The FTC has just ‘told all’ in the form of a 260 page report entitled, ‘The Petroleum Industry: Mergers, Structural Change and Anti Trust Enforcement.’ The FTC emphasizes the timeliness of its study in the context of current record oil prices.

Gas prices

At current price levels, US gasoline prices at the pump are 85% dependent on the cost of crude oil—and are a sensitive issue, particularly in an election year. The FTC devotes ‘substantial resources’ to investigating, and in a number of instances, to blocking or modifying specific transactions. The FTC report sets out to ‘make more transparent how the FTC analyzes mergers and other competitive phenomena in the petroleum industry’.


The FTC gives itself a few pats on the back along the way. Mergers of private oil companies ‘have not affected the world wide concentration in crude oil ownership’. Despite some increase over time, concentration for most levels of the petroleum industry has remained ‘low to moderate’. ‘Intense and thorough’ FTC merger investigations and enforcement have ‘helped prevent further increases in industry concentration and avoid potentially anticompetitive problems and higher prices for consumers’. By allowing the mega mergers, the FTC has ‘helped industry achieve the economies of scale which have become significant in shaping the petroleum industry.’

FTC ‘tough on oils’

The FTC claims to be tough on oil mergers and has obtained ‘relief’ (i.e. watered down a merger proposal) at lower levels of industry concentration than in other industries. 25% of the FTC’s budget went on oil and gas mergers in 1990s. Since 1981 actions were brought against 15 mergers which in 11 cases resulted in ‘significant divestment’ and in four other the mergers were abandoned altogether.

And the service sector?

The FTC report on the oil business only addresses mergers of operating companies. There is another chapter at least to be written on intervention in service sector mergers and acquisitions. The FTC report equates ‘success’ in its anti-trust measures with low gas prices to the consumer. While this is a convenient measure it fails to address competition issues whose impact on industry may be more subtle. When a Halliburton acquires a Dresser, Schlumberger a SEMA Group or, IHS acquires PI who had just acquired Dwights, it is harder to predict the effect on the competition.

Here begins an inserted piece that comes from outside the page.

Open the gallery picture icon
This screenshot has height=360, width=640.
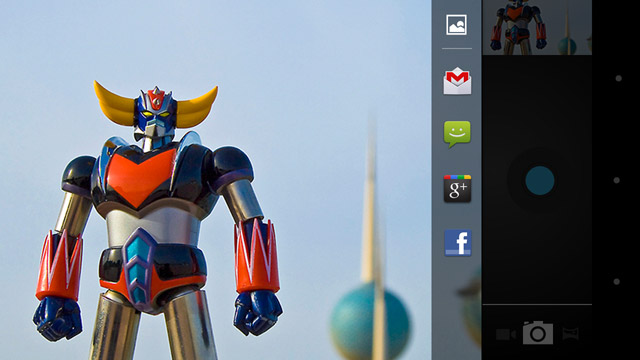pos(456,25)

Back in 1995, when the FTC looked at the much smaller merger of Dwights and EnergyData, it deemed that this was likely to diminish competition in the oil and gas well information market. The FTC mandated that a copy of the Dwights dataset should be licensed to a competitor. Since then, the Dwights, PI, Petroconsultants and now CERA have all merged into one humongous provider of data, information, knowledge and what have you. While in the meantime, the li’l old Dwights’ data set has gone from Pennwell, to PennPoint to Penn Energy Data, which was unceremoniously wound up last year.

SimSci Esscor

The recent kafuffle over AspenTech’s acquisition of Hyprotech has revealed an interesting dynamic in managing an FTC investigation. On one hand, it’s hard to believe that this relatively untested technology gets so much attention from the regulator. But this is where communication—and dare one say, hype, can have undesired side effects. The role of simulation in the i-field has been sold so well, that the competition is up in arms.

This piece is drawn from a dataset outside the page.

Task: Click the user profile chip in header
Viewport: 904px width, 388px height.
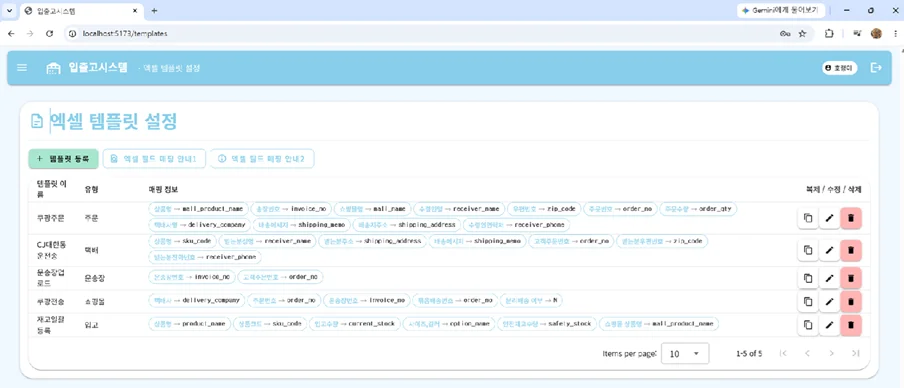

The real bind for a company engaged in enthusiastically communicating its message to the investment community (OK, hype if you will…) is that while matters are still sub judice, such enthusiasm may be used as ammunition by the plaintiffs. Thus SimSci just had to quote from Aspen’s press release which crowed somewhat about its ability to ‘continue to sell and develop our comprehensive offering of process industry software’ to cry ‘foul’ and kick off a whole new round of investigations.